* **DATA PROVIDED**:
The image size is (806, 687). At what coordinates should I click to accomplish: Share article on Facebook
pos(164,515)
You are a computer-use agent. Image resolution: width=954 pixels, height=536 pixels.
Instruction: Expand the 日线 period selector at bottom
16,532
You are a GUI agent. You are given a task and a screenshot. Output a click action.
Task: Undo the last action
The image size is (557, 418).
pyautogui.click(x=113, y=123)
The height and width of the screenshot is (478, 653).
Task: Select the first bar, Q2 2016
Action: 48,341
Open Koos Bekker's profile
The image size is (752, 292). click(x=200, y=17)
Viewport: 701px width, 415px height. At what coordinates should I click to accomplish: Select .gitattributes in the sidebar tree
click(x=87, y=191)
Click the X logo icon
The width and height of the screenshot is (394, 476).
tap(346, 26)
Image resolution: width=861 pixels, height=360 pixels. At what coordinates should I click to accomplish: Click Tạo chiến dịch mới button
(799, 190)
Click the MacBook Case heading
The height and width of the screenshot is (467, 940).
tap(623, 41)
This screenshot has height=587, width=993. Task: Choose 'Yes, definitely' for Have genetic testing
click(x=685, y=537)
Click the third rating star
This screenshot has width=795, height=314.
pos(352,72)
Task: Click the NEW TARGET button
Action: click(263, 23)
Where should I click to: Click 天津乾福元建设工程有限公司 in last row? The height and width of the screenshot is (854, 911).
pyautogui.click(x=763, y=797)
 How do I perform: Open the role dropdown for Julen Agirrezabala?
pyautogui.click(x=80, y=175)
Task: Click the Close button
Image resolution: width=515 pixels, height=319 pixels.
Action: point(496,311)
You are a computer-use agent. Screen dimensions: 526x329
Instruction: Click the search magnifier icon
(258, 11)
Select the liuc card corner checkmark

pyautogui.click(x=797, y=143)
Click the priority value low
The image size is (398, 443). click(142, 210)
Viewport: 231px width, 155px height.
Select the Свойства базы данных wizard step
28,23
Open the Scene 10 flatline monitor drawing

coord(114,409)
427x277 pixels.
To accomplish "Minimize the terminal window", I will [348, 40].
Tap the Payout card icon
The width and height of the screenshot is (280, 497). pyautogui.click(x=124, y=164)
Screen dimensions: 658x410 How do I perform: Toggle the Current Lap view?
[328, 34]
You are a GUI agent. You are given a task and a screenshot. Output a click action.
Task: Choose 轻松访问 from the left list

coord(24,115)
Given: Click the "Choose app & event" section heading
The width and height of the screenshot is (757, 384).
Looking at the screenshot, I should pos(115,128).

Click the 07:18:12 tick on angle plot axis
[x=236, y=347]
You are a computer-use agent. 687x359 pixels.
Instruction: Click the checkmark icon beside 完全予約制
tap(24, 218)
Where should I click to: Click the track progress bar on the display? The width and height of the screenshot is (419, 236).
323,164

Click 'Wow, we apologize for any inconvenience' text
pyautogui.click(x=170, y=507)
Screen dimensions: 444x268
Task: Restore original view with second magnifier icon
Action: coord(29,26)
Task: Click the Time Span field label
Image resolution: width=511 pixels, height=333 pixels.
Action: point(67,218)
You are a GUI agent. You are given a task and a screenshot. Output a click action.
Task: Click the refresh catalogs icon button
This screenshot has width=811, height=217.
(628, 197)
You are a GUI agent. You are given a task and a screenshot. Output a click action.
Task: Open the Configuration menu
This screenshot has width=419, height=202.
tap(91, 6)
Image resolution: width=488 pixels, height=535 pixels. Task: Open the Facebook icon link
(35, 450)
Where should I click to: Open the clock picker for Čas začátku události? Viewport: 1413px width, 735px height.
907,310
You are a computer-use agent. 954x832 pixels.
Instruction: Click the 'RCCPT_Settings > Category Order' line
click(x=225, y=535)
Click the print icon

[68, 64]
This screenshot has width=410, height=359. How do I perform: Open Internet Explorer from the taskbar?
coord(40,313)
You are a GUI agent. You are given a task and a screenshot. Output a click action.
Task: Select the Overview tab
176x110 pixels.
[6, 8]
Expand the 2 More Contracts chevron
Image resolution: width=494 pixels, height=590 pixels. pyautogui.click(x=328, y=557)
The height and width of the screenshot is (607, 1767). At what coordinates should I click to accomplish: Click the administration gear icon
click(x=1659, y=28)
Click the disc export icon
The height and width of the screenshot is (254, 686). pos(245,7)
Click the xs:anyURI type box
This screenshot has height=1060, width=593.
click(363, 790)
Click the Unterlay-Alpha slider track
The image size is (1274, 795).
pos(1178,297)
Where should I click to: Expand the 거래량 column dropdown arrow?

* **ASSIGNED TASK**: Only lines that hold the string "computer" belong in the answer, so copy every one of them from the records.

* **YOUR SOLUTION**:
You are a computer-use agent. Image resolution: width=954 pixels, height=536 pixels.
You are a computer-use agent. Screen dimensions: 526x329
You are a computer-use agent. 687x359 pixels.
You are a computer-use agent. 954x832 pixels.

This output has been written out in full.